> _Input data_

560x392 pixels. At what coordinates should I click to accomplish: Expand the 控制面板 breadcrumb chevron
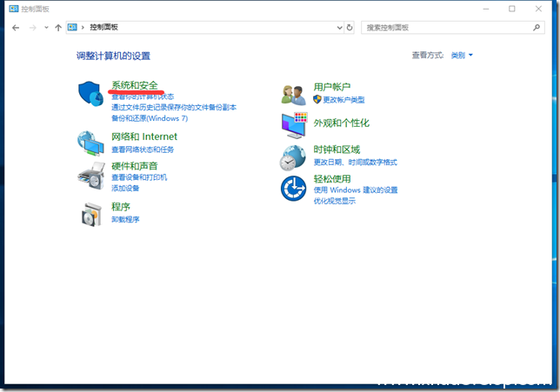tap(83, 28)
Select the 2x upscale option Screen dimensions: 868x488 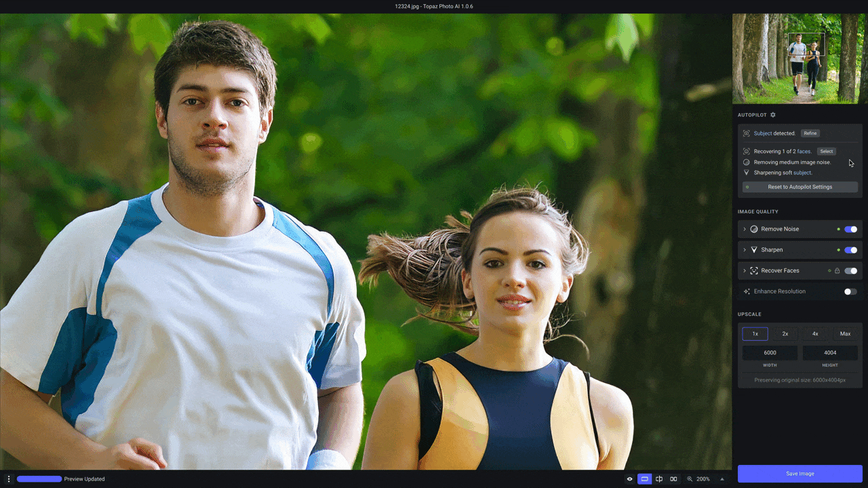tap(785, 333)
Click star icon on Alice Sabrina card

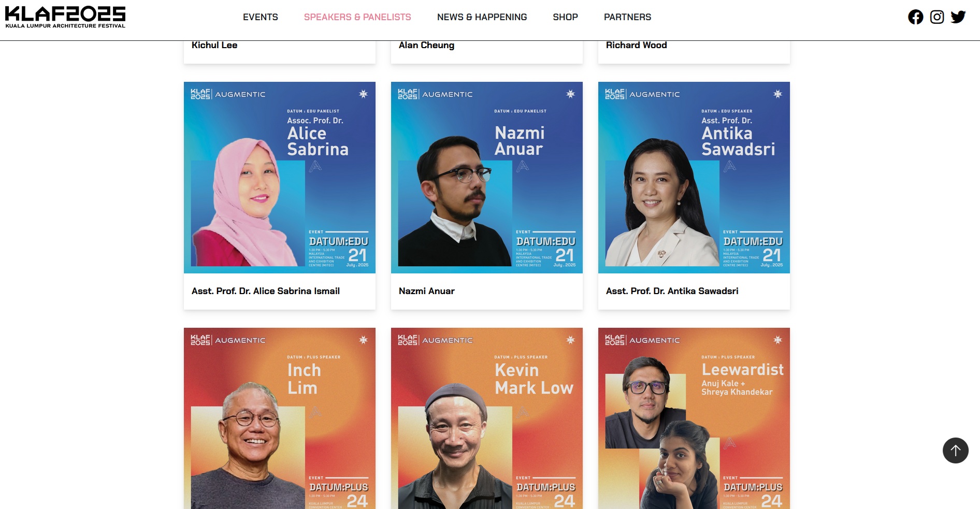point(363,94)
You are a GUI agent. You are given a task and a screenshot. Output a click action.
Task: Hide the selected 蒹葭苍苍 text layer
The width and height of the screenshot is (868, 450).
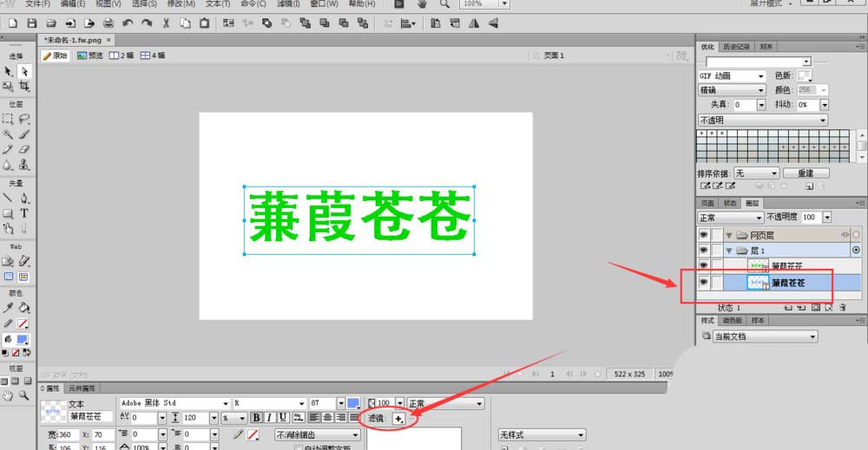[x=704, y=283]
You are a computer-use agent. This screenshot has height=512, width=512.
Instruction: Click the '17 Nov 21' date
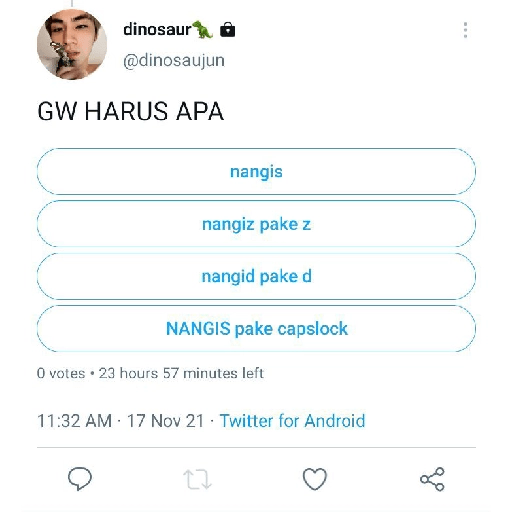[x=165, y=421]
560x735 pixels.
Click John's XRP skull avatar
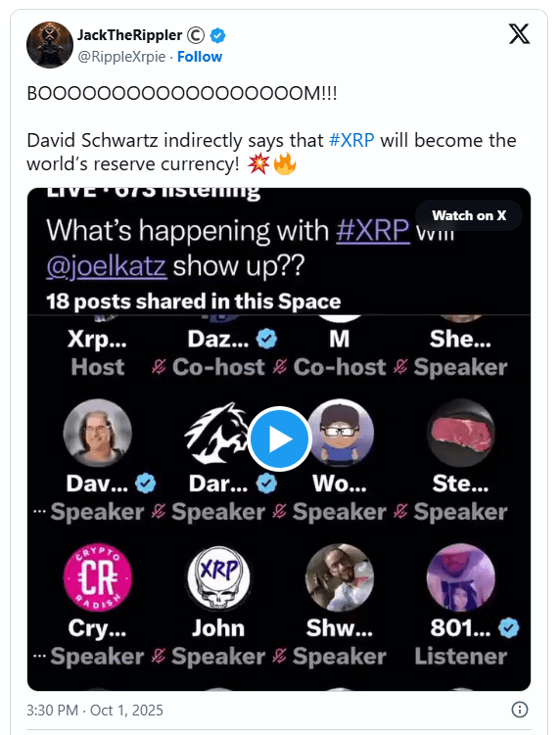pos(218,578)
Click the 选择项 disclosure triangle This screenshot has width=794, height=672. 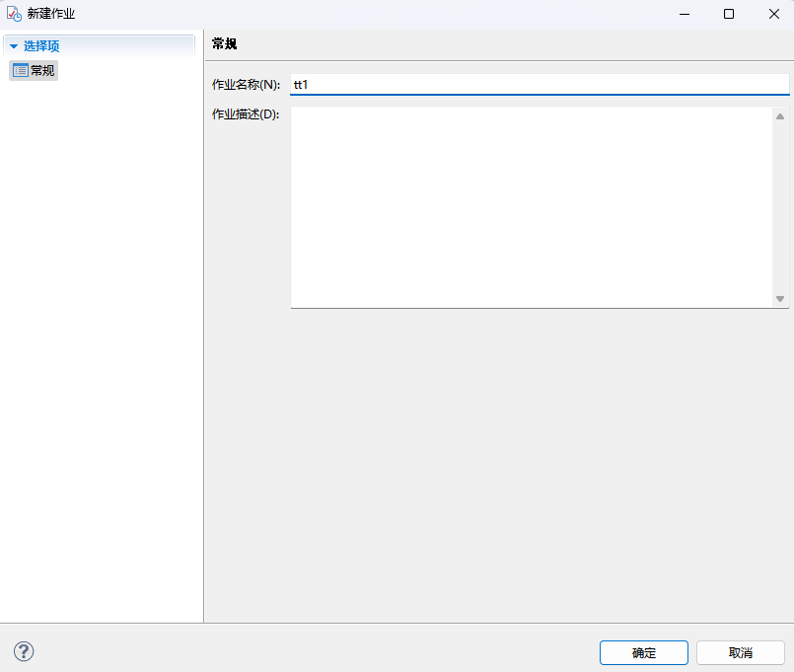tap(13, 45)
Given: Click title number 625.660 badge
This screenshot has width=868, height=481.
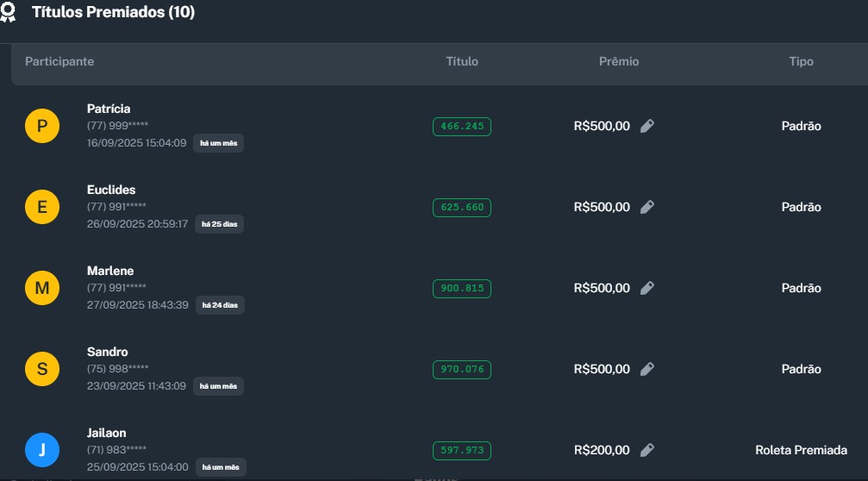Looking at the screenshot, I should 462,208.
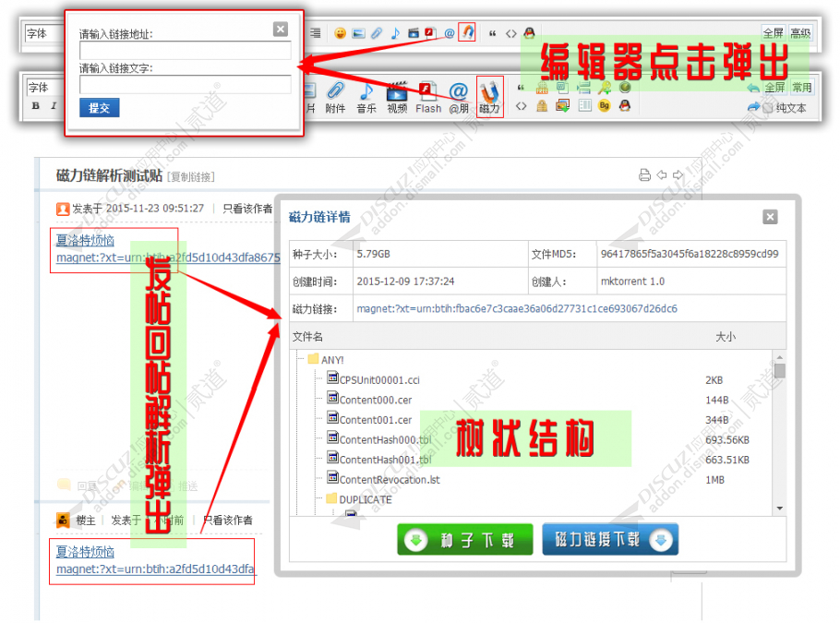Screen dimensions: 840x623
Task: Click the small magnet icon in top toolbar
Action: pos(468,32)
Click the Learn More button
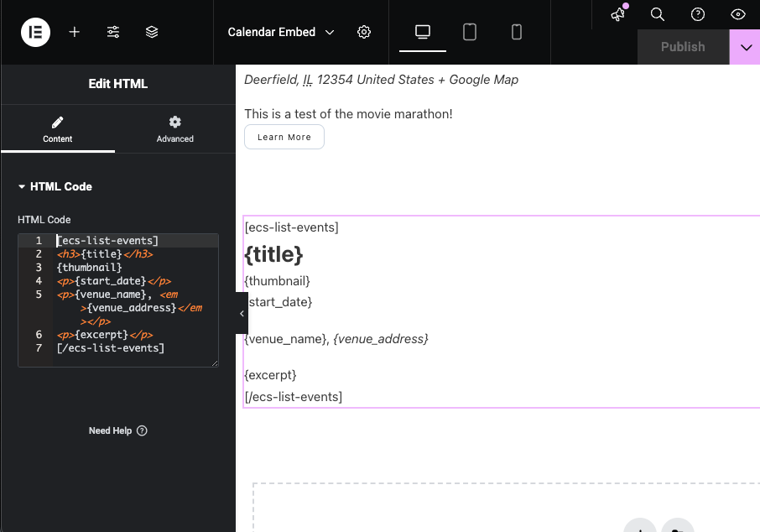 (284, 137)
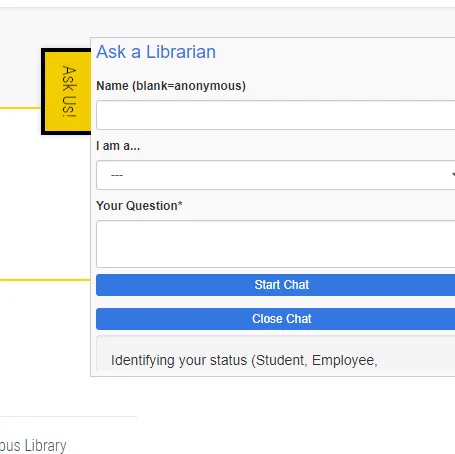Click the Identifying your status notice text

(x=244, y=360)
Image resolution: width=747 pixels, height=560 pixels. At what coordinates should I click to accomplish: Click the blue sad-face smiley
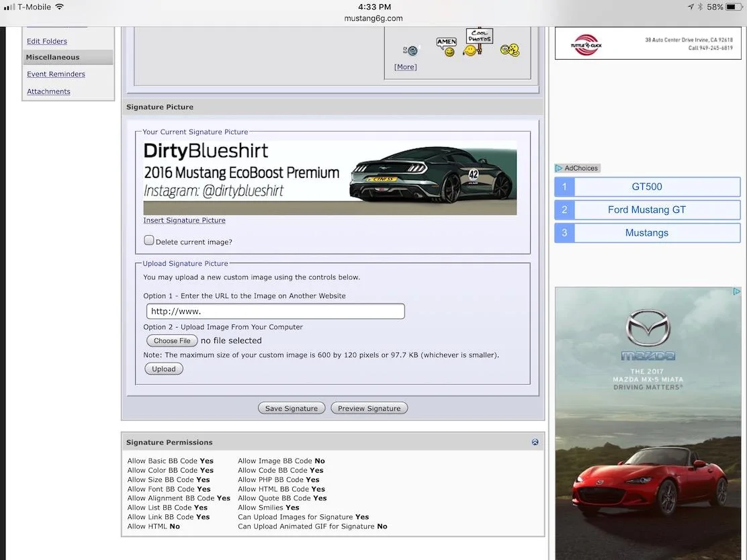click(410, 50)
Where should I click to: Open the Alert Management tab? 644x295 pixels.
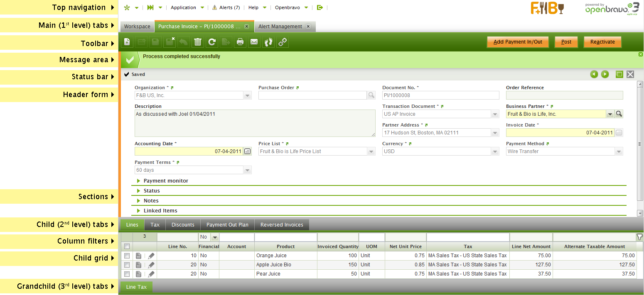click(280, 27)
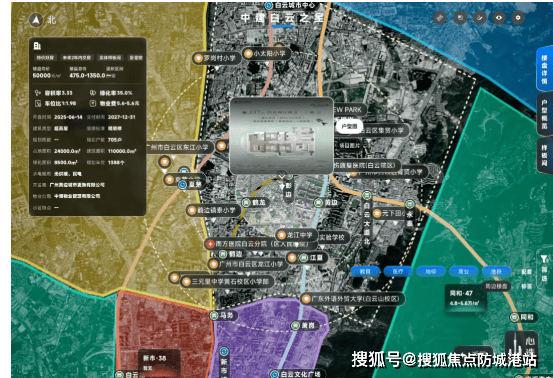The height and width of the screenshot is (378, 553).
Task: Toggle the eye visibility icon
Action: point(499,17)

> _Problem requirements_
Count the lines in the listing above that include the word "agent". Reply with the number only.

> _Result_
2